OpenAI has released a new research paper examining why large language models (LLMs), including GPT-5 and chatbots like ChatGPT, continue to produce hallucinations—false but plausible statements—and whether this issue can be reduced.
According to TechCrunch, in a blog post summarizing the findings, OpenAI describes hallucinations as “plausible but false statements generated by language models” and acknowledges that, despite improvements, they “remain a fundamental challenge for all large language models”—a challenge that is unlikely to be fully resolved.
To illustrate the problem, the researchers tested a popular chatbot by asking for the title of Adam Tauman Kalai’s Ph.D. dissertation. The chatbot provided three different, all incorrect, responses. When asked for his date of birth, it again gave three differing answers, none of which were accurate. Kalai is one of the authors of the paper.
Root Cause and Proposed Solutions for Hallucinations
According to the researchers, part of the issue stems from the pretraining process. During this phase, models learn to predict the next word in a sequence without being shown whether statements are true or false. As the paper explains, “The model sees only positive examples of fluent language and must approximate the overall distribution.”

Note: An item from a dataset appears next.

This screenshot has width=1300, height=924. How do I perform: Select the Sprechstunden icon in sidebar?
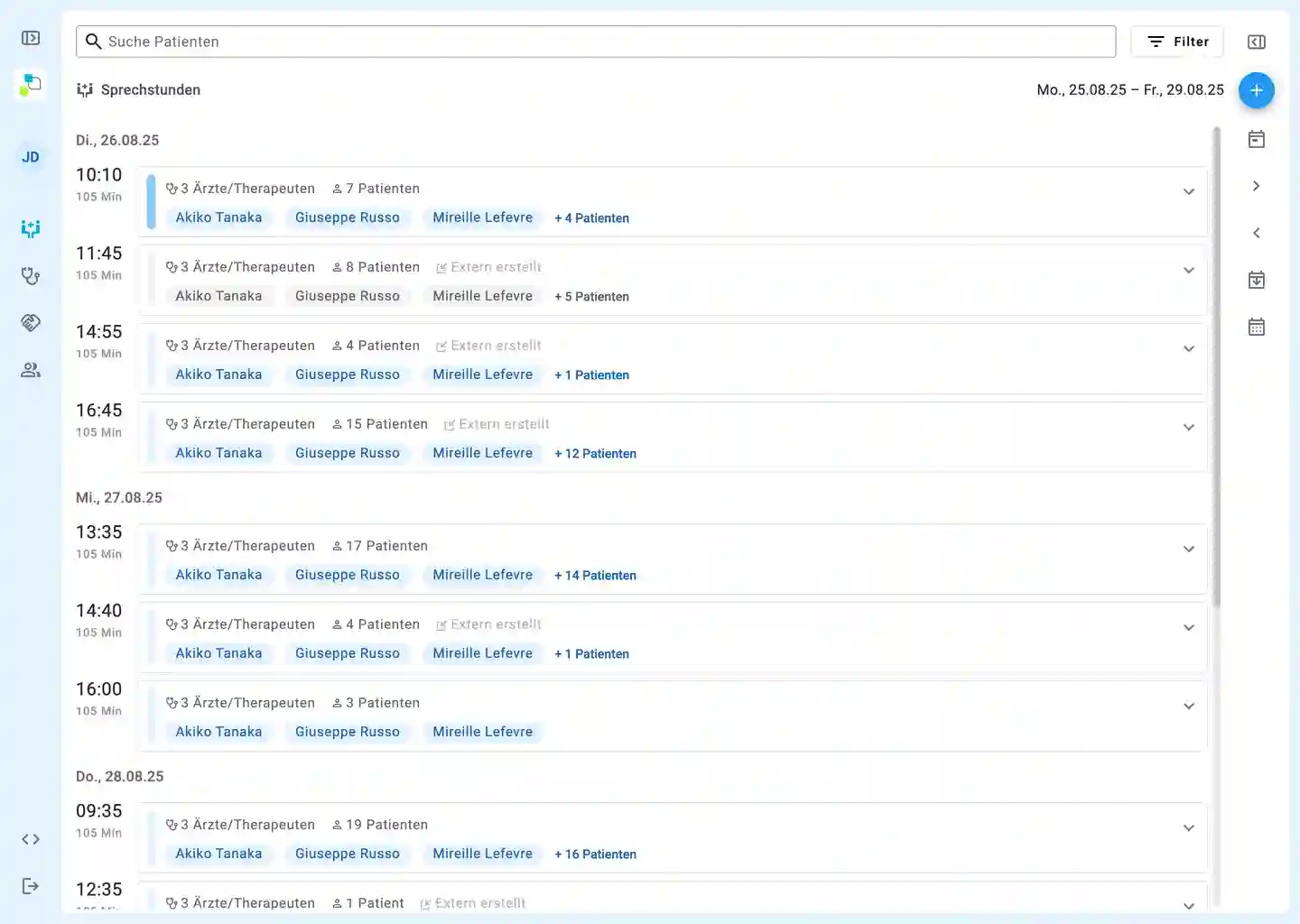[31, 229]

The paper adds that while “spelling and parentheses follow consistent patterns, so errors there disappear with scale,” arbitrary, low-frequency facts, like a pet’s birthday, “cannot be predicted from patterns alone and hence lead to hallucinations.”
Instead of focusing on pretraining, the paper directs attention to how these models are evaluated. It argues that the evaluations themselves do not cause hallucinations but create misleading incentives.

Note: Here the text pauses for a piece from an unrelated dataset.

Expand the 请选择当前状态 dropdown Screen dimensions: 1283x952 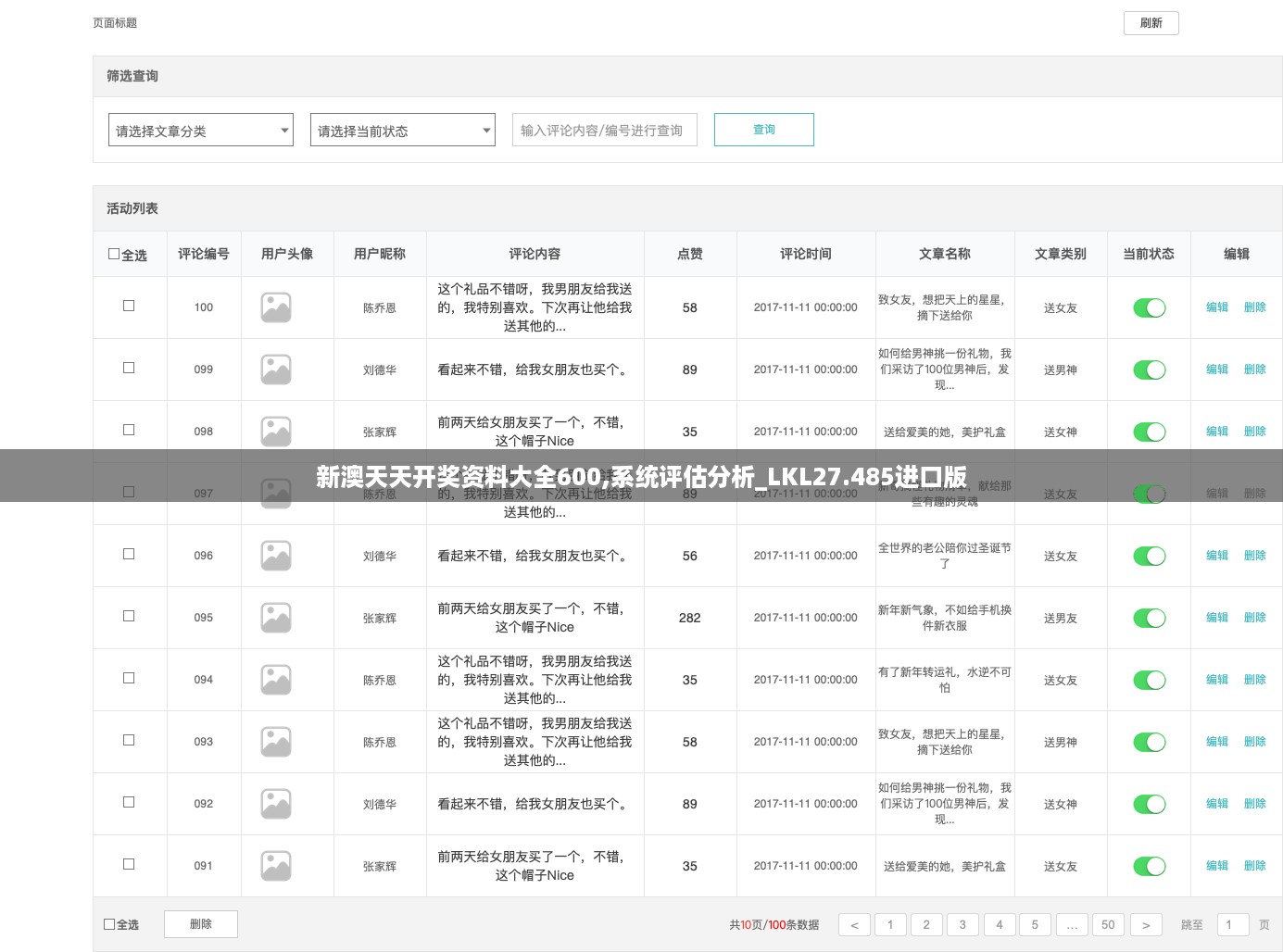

The researchers liken this to multiple-choice tests, where guessing may yield a correct answer by chance, whereas leaving a question blank guarantees no credit. “In the same way, when models are graded only on accuracy, the percentage of questions they get exactly right, they are encouraged to guess rather than say ‘I don’t know’,” the paper states.
To address this, the authors propose an evaluation method similar to certain standardized tests, where wrong answers are penalized and uncertainty is treated more favorably. According to the paper, evaluations should “penalize confident errors more than [they] penalize uncertainty, and give partial credit for appropriate expressions of uncertainty.”
They stress that minor adjustments are insufficient. Rather than introducing “a few new uncertainty-aware tests on the side,” the researchers argue that “the widely used, accuracy-based evals need to be updated so that their scoring discourages guessing.”